My mom said that she’s going to buy me an alarm clock. She told me the other day that I was like the Snow Queen, cold and untouchable. That boys might be frightened of my tiny wrists, how smooth my skin is. Sometimes she says these things like they come out of nowhere.

But I can only see it the other way, like I am Jane (It doesn’t matter which one. They are always the girl-next-door). When I was little, I had a book about Plain Jane. Her bangs hanging down in her eyes, she said, “I wish he loved me.” And the fairy-godmother’s hobby was making wishes come true. I haven’t got a fairy-godmother and the boys around here smoke too much pot.
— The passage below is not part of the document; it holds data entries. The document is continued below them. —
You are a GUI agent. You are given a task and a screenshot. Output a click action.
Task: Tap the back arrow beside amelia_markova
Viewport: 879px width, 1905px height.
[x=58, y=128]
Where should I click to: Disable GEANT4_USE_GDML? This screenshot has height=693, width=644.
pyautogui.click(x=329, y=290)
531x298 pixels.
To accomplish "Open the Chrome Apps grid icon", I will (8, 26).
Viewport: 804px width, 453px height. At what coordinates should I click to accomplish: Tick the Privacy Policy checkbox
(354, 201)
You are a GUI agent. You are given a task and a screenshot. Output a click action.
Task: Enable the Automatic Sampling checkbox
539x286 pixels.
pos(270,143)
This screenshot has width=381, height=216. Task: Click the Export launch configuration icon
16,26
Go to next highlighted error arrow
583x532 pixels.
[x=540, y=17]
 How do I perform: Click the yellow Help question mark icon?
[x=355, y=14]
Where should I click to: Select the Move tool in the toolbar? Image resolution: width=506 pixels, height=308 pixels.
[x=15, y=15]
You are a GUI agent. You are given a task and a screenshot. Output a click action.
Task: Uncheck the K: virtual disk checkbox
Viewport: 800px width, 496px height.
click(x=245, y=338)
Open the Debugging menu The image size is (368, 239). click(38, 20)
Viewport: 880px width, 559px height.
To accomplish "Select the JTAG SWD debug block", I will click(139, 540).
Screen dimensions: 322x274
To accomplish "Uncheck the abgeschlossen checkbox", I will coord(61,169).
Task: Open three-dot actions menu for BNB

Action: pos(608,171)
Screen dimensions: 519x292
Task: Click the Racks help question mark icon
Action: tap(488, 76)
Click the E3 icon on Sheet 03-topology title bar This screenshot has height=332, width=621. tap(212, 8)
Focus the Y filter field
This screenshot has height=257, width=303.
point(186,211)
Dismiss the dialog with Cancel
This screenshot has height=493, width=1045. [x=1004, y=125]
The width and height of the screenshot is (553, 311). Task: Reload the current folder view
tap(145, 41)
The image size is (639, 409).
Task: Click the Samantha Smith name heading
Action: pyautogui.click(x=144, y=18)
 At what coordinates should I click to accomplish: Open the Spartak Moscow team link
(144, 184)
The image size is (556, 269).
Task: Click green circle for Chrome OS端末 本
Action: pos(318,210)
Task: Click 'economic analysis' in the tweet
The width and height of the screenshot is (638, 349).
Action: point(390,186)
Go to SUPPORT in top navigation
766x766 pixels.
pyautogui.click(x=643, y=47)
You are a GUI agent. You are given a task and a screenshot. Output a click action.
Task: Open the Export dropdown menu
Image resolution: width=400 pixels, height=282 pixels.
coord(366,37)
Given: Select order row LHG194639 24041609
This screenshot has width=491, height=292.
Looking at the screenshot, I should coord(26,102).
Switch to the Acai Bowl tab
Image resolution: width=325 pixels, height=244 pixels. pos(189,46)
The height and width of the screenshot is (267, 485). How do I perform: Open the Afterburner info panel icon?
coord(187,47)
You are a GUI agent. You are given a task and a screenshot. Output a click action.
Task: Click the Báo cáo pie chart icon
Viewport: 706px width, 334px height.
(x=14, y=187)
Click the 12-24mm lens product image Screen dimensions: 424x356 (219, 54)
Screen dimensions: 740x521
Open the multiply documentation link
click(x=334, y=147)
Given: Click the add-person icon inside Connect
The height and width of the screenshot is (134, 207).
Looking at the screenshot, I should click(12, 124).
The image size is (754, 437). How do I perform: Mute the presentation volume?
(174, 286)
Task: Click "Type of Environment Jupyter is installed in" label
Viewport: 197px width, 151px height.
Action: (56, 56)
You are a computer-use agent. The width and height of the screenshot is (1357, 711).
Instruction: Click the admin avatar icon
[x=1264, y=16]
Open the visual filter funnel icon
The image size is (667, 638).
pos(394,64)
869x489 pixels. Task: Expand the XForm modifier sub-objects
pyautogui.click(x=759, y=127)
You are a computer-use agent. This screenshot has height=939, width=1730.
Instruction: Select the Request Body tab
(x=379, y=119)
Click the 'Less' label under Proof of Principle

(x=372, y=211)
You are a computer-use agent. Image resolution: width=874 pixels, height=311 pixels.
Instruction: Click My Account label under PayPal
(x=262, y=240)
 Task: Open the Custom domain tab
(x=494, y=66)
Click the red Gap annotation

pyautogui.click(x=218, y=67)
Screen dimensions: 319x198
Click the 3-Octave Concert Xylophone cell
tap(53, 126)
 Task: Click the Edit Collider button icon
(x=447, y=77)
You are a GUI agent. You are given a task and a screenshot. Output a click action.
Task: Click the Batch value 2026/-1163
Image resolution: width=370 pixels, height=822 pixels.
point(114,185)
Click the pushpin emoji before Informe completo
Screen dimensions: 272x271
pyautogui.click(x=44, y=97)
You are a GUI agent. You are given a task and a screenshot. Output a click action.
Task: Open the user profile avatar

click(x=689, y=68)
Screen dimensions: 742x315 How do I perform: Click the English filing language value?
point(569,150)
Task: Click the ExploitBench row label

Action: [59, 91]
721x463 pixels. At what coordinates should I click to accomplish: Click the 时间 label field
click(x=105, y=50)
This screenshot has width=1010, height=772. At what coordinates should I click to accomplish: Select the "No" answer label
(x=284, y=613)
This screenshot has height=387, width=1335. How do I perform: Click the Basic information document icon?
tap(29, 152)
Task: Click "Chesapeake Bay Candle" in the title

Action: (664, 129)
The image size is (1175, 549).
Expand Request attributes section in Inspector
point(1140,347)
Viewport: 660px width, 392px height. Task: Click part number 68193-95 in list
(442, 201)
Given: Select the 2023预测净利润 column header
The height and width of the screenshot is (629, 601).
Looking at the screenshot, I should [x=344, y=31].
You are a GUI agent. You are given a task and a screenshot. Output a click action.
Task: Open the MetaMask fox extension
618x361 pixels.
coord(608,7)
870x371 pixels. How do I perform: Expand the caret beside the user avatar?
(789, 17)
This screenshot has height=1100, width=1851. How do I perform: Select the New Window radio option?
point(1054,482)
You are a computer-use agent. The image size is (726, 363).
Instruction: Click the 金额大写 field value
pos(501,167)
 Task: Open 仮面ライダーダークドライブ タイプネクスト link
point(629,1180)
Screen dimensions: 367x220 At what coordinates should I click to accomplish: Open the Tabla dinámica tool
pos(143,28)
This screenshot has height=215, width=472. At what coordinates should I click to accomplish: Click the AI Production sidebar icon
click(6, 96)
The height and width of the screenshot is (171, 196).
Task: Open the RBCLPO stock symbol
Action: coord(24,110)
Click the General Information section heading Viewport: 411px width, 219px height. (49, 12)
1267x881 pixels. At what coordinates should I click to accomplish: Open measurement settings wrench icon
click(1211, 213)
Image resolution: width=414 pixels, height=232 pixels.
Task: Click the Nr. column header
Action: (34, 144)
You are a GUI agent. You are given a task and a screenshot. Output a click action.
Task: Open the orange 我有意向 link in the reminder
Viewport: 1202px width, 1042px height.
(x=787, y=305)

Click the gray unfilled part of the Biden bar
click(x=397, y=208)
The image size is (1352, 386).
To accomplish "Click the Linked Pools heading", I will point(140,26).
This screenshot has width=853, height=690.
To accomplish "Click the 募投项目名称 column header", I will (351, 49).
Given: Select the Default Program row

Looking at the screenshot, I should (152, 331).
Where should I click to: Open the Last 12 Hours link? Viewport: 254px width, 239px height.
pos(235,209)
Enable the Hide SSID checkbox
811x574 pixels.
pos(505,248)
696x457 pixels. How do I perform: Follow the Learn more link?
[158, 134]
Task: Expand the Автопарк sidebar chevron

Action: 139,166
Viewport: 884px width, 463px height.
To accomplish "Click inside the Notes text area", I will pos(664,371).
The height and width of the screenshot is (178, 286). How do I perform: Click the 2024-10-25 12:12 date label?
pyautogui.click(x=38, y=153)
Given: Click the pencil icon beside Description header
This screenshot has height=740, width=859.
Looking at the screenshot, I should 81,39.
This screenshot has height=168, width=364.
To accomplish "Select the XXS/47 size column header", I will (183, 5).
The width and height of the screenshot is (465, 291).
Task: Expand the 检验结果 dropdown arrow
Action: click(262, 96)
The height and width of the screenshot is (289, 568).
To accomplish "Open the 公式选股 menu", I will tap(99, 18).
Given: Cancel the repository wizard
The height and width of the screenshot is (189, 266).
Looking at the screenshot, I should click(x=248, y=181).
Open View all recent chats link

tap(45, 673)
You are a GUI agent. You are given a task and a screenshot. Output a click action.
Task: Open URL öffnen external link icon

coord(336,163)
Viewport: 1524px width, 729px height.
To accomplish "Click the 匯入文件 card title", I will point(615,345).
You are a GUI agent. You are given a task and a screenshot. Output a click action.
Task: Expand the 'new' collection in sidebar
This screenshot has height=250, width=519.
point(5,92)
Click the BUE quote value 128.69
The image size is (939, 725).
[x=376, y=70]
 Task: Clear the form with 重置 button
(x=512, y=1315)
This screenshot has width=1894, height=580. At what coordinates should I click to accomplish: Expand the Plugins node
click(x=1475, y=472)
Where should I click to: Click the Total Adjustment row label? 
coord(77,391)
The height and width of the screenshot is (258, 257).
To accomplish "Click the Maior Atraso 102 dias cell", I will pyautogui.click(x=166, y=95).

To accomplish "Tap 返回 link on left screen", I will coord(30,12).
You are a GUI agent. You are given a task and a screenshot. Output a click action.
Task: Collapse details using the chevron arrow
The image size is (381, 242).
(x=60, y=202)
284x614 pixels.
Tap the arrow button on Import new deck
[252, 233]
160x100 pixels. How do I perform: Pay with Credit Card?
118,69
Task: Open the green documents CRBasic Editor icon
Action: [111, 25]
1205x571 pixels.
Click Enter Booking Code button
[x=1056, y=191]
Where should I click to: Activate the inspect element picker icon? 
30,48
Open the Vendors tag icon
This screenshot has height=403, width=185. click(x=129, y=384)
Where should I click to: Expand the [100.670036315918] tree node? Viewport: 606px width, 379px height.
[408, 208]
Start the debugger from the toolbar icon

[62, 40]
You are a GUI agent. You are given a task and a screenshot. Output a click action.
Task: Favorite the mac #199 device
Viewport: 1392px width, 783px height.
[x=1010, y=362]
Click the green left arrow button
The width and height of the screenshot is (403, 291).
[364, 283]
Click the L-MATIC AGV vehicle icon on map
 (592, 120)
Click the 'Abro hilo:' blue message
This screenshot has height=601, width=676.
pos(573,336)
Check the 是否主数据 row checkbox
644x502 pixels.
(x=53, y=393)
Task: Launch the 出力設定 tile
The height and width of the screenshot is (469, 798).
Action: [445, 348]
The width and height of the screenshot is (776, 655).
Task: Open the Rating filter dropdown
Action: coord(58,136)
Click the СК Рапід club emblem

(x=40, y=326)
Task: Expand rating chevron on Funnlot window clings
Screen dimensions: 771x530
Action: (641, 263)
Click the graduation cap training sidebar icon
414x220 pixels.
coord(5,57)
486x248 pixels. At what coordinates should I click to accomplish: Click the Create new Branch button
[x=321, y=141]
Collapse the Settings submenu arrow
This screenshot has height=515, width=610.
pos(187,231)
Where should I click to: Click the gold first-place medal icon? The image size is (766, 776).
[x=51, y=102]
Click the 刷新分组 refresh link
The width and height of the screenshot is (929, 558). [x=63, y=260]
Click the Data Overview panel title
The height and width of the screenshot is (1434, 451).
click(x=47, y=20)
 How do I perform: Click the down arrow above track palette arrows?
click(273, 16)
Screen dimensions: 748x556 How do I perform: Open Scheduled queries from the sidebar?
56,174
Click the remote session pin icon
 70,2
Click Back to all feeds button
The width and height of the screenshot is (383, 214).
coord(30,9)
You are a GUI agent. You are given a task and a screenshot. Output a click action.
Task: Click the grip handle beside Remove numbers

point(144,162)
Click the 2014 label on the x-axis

I want to point out that none of this is precisely true (except, my mom really said that, and I had the book with the fairy-godmother, and the part about the boys smoking pot—that was true). I wasn’t plain, I wasn’t Jane, and I wasn’t the girl next-door. I was pretty, which is scary to say even now. Also, I lived halfway up the side of a rather treacherous mountain and was no one’s next-door neighbor.

More importantly, the whole time I was writing it, I didn’t really believe it. But even in the privacy of my own journal, I had to go for the tear-down. I couldn’t talk about what it meant for boys to like me, because I might be punished. I couldn’t talk about how it felt, because that would mean admitting that boys might possibly (sometimes? a little?) find me attractive.

It was two more years before I could think critically about the hazards of beauty without feeling like I was doing something wrong, because part of the beauty game is that you never acknowledge you’re playing it. Even now, I want to reduce it, just throw up my hands and say “Yeah, fifteen was a really weird age.” But that’s not adequate. The game was a kind of survival exercise, and I was always amazed that we played it right in front of boys, parents, teachers, without them even noticing.

I can look at it now and say (emphatically, if not objectively) that it was a bad game. Although the rules were nonsensical, the message was clear: Beautiful was what you were supposed to want, and it was also the worst thing you could be.

*Exhibit A: Hat I wore for roughly eight months, in order to diminish attractiveness and prevent scrutiny. Also, photographic evidence that I look exactly like my father.

Teachers as Villains, Part 1

Okay, this is a set-up I generally try to stay away from. A lot of times it seems like an easy out, and when I write, I feel this mysterious obligation to portray all my characters as evenhandedly as possible. I tend not to like the set-up in published fiction for the same reasons, the big exception being Frank Portman’s King Dork, because I swear Tom Henderson has the male version of my 10th grade English teacher—weird pronunciations, copious busy-work, and all. What I’m saying is, my real life experience was distinctly lacking in evenhandedness.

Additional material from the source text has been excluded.